Jonathan Ryshpan jonrysh@pacbell.net writes:
In more detail: I have a cron job which backs up my desktop system every day. The job is actually invoked by anacron, which starts it about an hour after I boot up the system for the day. Backing up takes from half an hour to an hour and a half, depending.
Frequently, I start the system, check my email and leave for breakfast; on these days, I'd like backup to start when I leave; I would invoke it by a shell script or whatever.
Other days, I stay on the system for a while; on these days I'd like cron to start the job whenever its algorithms think best.
I don't want to leave starting the job completely to a shell script run from a terminal, because I'd often forget to run it.
Why not run /etc/cron.hourly/0anacron just before leaving for breakfast (or give it an easier to remember alias like "run-anacron-now")?
What I do here the systems that are booted infrequently is add this to /etc/crontab:
@reboot root /etc/cron.hourly/0anacron
and change /etc/anacrontab:
# the maximal random delay added to the base delay of the jobs RANDOM_DELAY=2 # the jobs will be started during the following hours only START_HOURS_RANGE=0-24
-wolfgang
On 18Dec2013 00:43, Jonathan Ryshpan jonrysh@pacbell.net wrote:
* Frequently, I start the system, check my email and leave for breakfast; on these days, I'd like backup to start when I leave; I would invoke it by a shell script or whatever. * Other days, I stay on the system for a while; on these days I'd like cron to start the job whenever its algorithms think best. * I don't want to leave starting the job completely to a shell script run from a terminal, because I'd often forget to run it.If I can replace cron with at and get the desired result, I'll be happy.
Cron's algorithms are pretty simple; the do things when you tell them to:-(
If it were me I'd be doing this as follows:
I have a "flag" command:
https://bitbucket.org/cameron_simpson/css/src/tip/bin/flag
I'd have a cron job for midnight that sets "BACKUP_DUE" to 1:
flag BACKUP_DUE 1
I'd have a core script that runs the backup with not checks of controls. I presume you have such.

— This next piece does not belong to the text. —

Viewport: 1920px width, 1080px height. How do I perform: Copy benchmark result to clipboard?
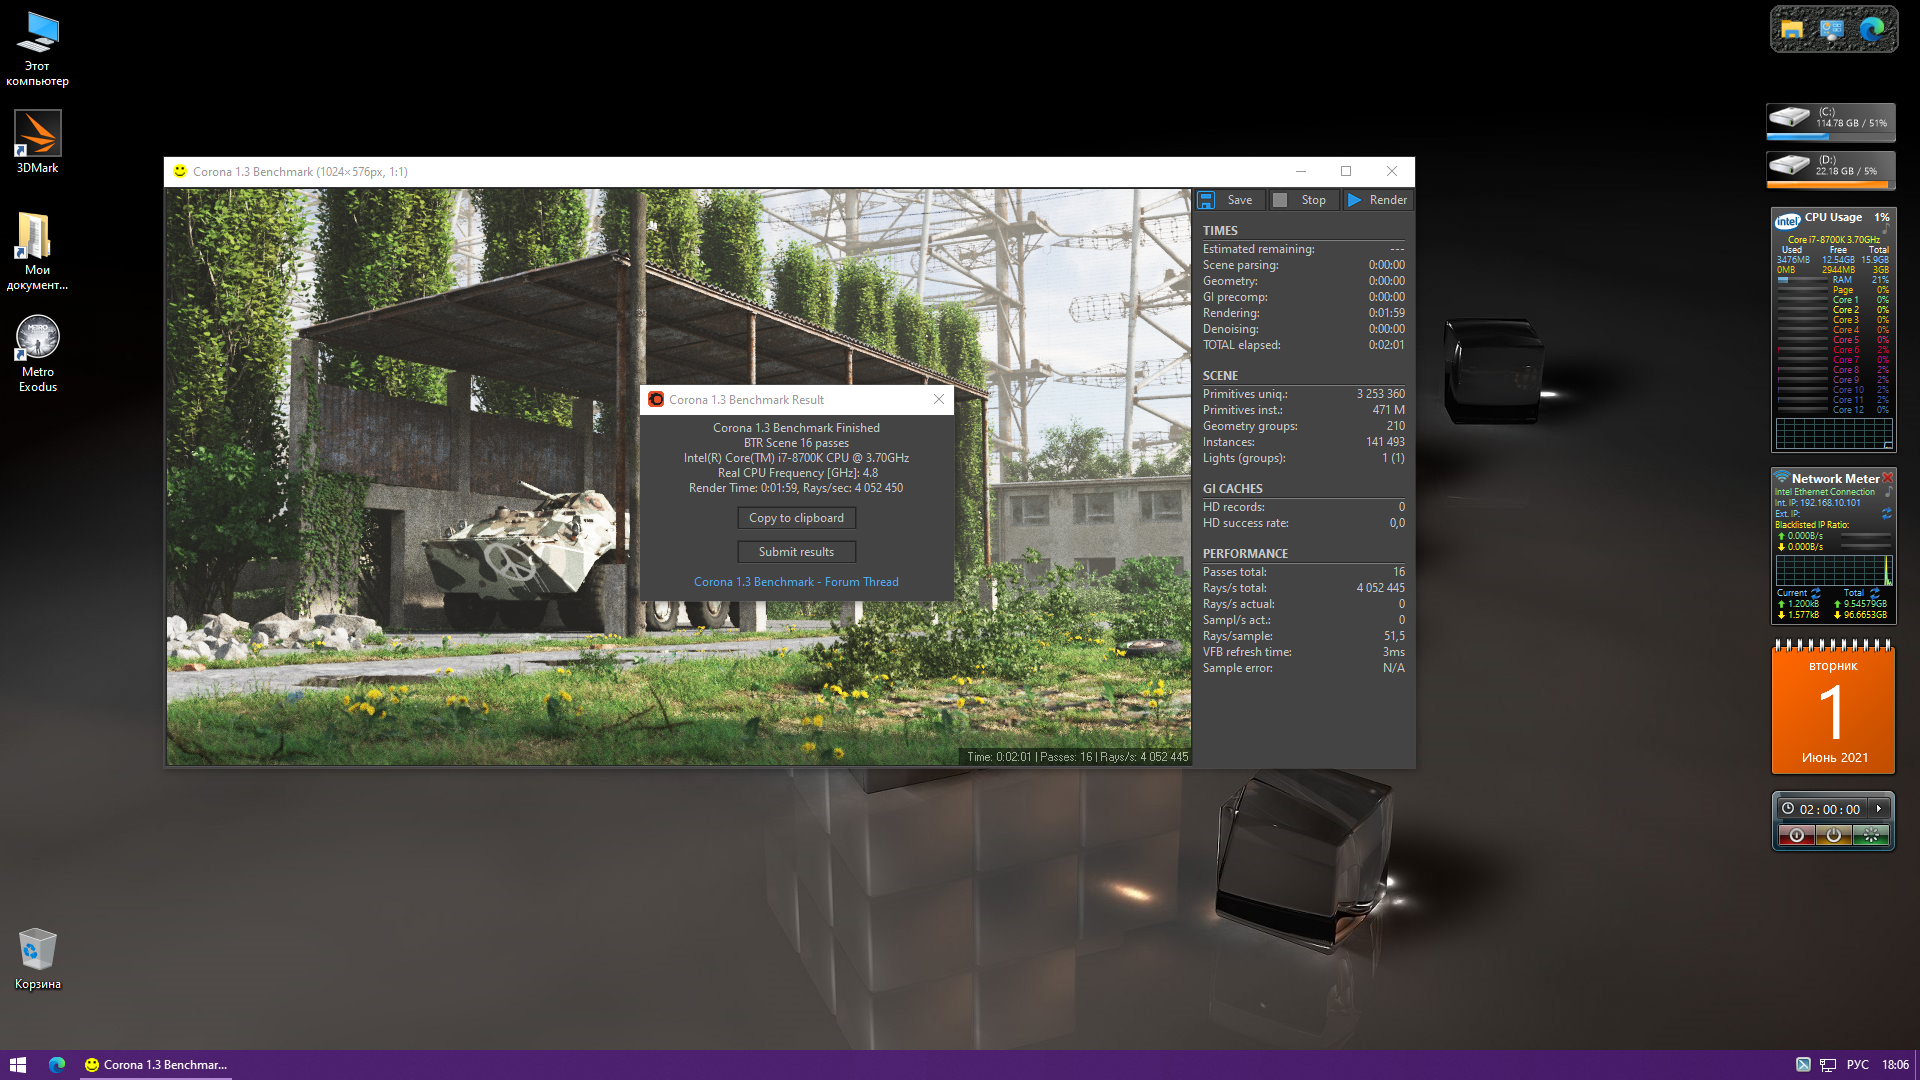pos(796,518)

I'd have a wrapper script that takes a lock, checks BACKUP_DUE. If false, do nothing, maybe report "backup not due". If true, set it to false and dispatch the core script. Release lock.
Untested hack:
if mkdir /tmp/backup_lock then if flag BACKUP_DUE then flag BACKUP_DUE 0 core_backup_script 2>&1 | mail the-sysadmin & fi rmdir /tmp/backup_lock fi
Have a cron job that fires at 10am or whenever that is fallback for your manual backup dispatch.